Example of colour aliasing, visible in enlargement at top left, and fixed in enlargement at top right. Modified from Creative Commons Attribution-Share Alike image, by Flickr user theilr.

To fix this, what you want is for a bright point of light to hit enough pixels on the sensor that it is recorded across pixels of each colour, not just a single pixel of a single colour. You want your point light sources, your sharp edges, and in fact everything to be smeared out across at least two pixels in each direction, so that its true colour can be recorded. In other words, you want to blur the image slightly, by an amount roughly equal to the size of two pixels. Because if you don't the colours will simply be wrong.

To do this blurring, there is another filter layer on top of the sensor, usually sandwiched between the infrared blocking filter and the Bayer filter. This filter blurs the image very slightly, to make sure each incoming ray of light is spread across a complete 2×2 pixel Bayer cell, so the colour can be sampled correctly. This filter is known as either an anti-aliasing filter, or a low-pass filter (because it stops sharp details, or high spatial frequencies in optics jargon, from getting through to the sensor, and allows low spatial frequencies to pass through).

If you do some searching for "anti-aliasing filter" or "low-pass filter" in discussions about cameras, you might find some people complaining that camera manufacturers put this "blurring" filter on all their camera sensors.
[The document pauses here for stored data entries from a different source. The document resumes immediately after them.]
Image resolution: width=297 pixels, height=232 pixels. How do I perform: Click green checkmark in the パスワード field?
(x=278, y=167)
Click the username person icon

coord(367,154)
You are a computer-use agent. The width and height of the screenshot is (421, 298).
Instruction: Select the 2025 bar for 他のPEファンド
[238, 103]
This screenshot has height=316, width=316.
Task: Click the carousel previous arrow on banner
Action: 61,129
Making your image deliberately blurrier sounds like a bad thing to do, and lots of camera enthusiasts want only the sharpest possible images from their gear. But not having the low-pass filter would be a mistake, because the trade off you make for sharper photos is inaccurate colour artefacts all over your image, which most people would consider visually unacceptable.
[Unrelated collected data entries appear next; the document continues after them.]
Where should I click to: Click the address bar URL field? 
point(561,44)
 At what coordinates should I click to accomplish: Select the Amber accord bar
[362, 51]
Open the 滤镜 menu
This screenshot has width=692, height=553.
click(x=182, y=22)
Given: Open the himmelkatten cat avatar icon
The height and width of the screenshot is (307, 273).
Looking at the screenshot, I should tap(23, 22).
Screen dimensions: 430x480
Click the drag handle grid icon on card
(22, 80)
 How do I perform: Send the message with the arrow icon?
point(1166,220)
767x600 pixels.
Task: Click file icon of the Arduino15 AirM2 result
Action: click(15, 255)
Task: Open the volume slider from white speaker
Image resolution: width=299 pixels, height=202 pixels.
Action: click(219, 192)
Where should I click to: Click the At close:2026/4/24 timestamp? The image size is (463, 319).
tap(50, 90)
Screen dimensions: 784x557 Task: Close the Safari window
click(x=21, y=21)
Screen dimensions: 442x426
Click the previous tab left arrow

There's plenty more to say about digital cameras, but I'm out of time this week. I hope this has given you a greater appreciation for the complexity and amazingness of those gadgets we use so often today.

[1] There are also some types of cameras which use different techniques for recording separate colour signals. The Foveon X3 sensor records separate red, green, and blue counts at every pixel, by recording light penetration to three different levels in the silicon. Red light penetrates deeper into silicon than blue light, so if you record light under the surface you get mostly red light, whereas the surface layer give you mostly blue light. Green is somewhere in between.
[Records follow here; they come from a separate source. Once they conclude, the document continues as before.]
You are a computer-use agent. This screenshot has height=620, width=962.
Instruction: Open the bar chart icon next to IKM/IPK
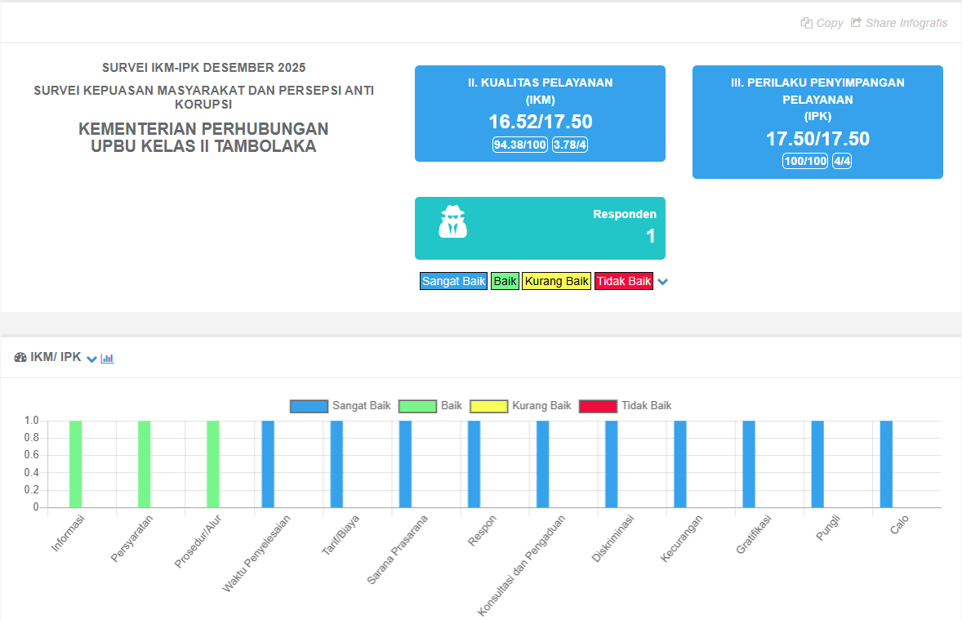pos(106,358)

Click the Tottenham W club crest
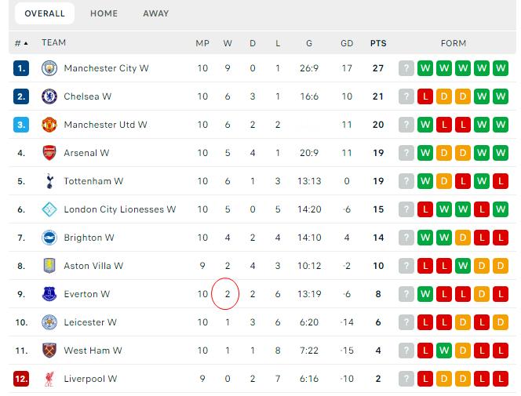[49, 181]
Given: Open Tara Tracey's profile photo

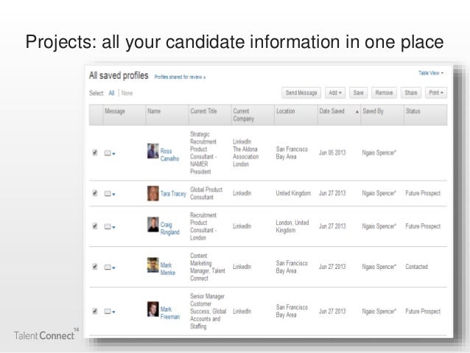Looking at the screenshot, I should coord(152,193).
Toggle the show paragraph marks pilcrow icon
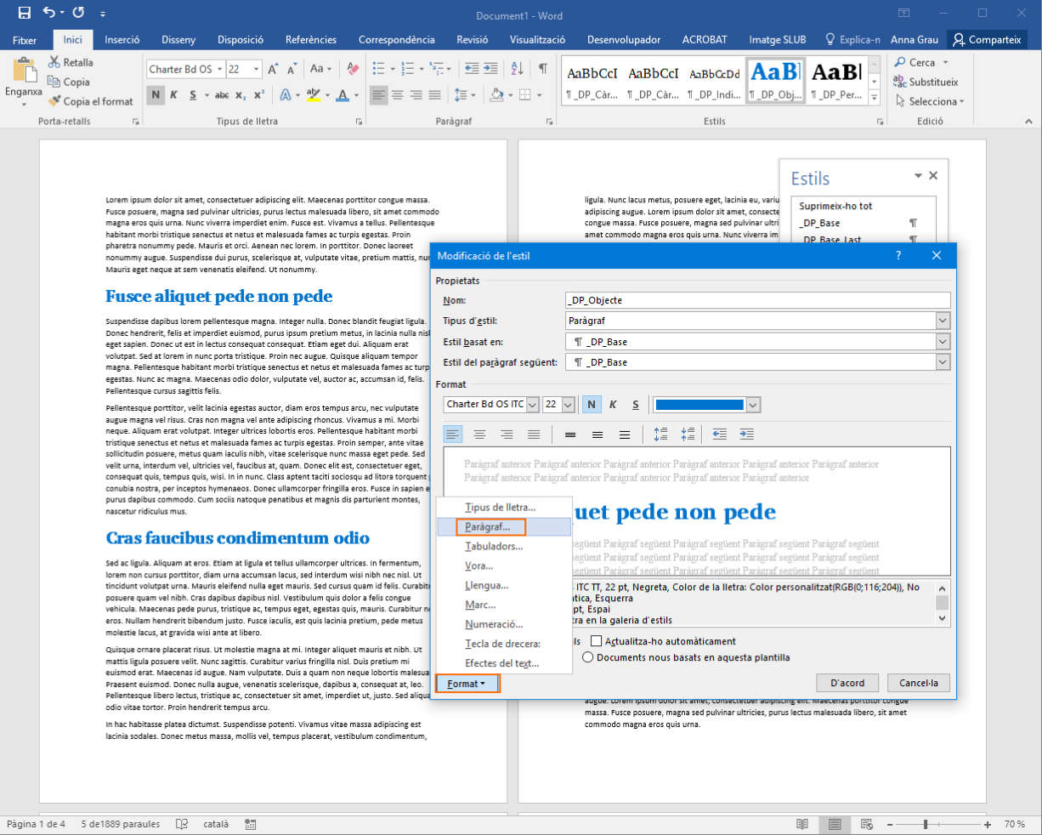This screenshot has width=1042, height=835. tap(543, 69)
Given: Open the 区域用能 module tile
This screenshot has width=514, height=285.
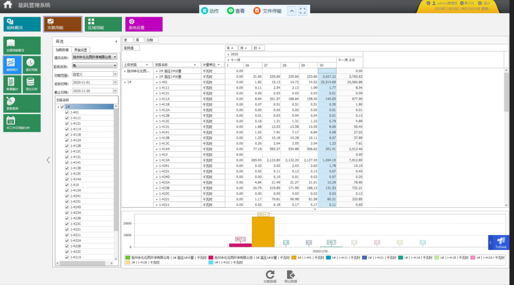Looking at the screenshot, I should click(103, 24).
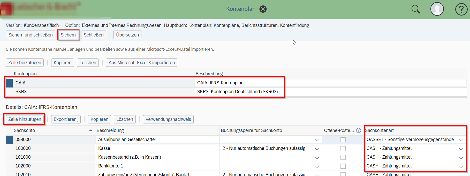Click the Offene-Posten column help icon

(x=358, y=130)
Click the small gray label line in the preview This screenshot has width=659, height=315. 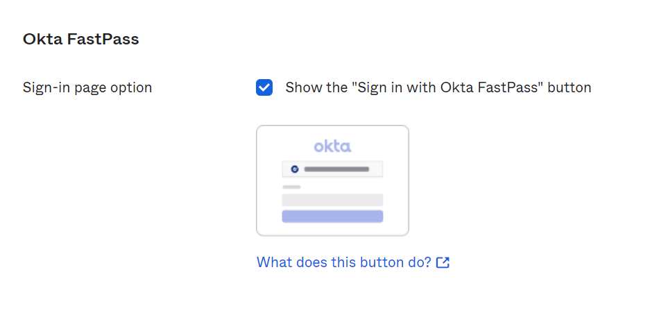click(291, 187)
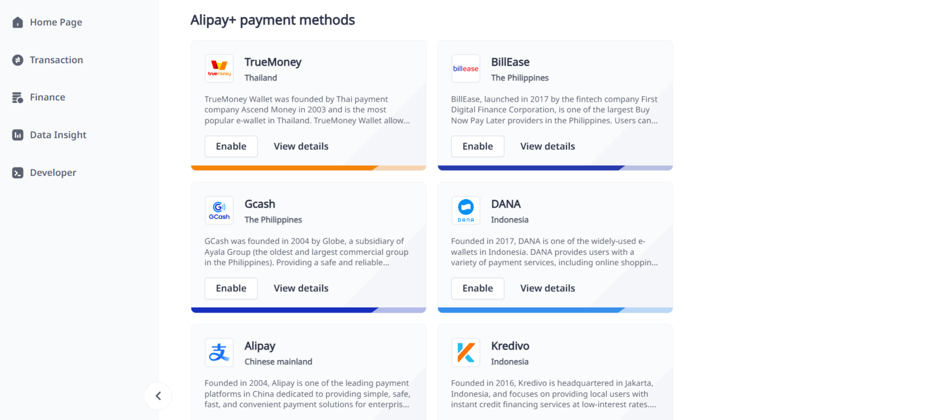934x420 pixels.
Task: Enable GCash payments
Action: 231,288
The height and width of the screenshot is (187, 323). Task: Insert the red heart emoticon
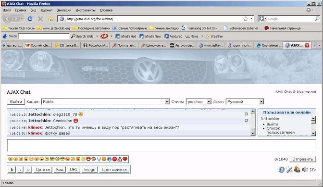[x=125, y=159]
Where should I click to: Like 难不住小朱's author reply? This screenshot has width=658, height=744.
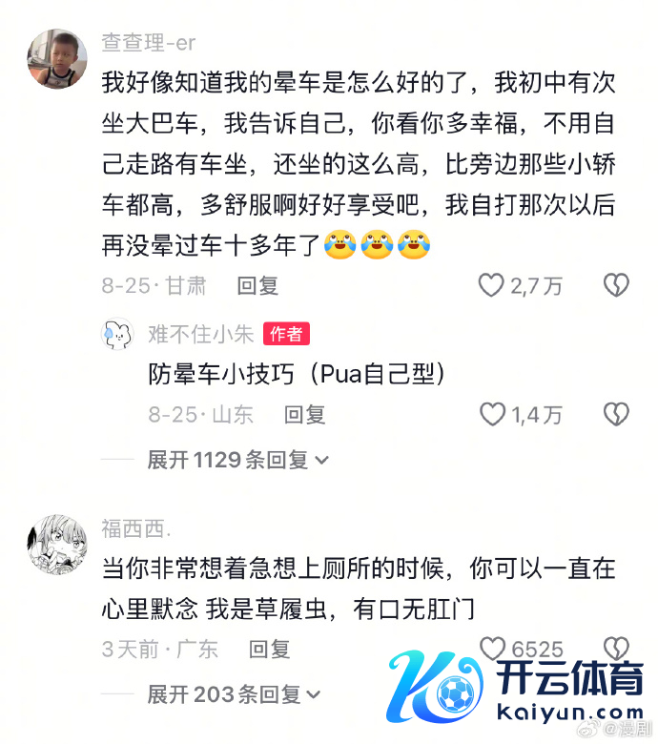tap(492, 414)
Yet another system involves splitting the light into three separate beams of different colours, using a cunning arrangement of optical reflection surfaces. You end up with a red beam, green beam, and blue beam, and aim them at three separate image sensor chips, each one of which records one of the colours at full pixel resolution.

The advantage of both these system is that you don't need to demosaic the image - you automatically have red, green, and blue counts for every pixel. The disadvantages are that these systems are significantly more difficult to produce and cost more, and that the colour separation doesn't match the sensitivity profiles of human cone cells, so it's more difficult to achieve faithful colour reproduction.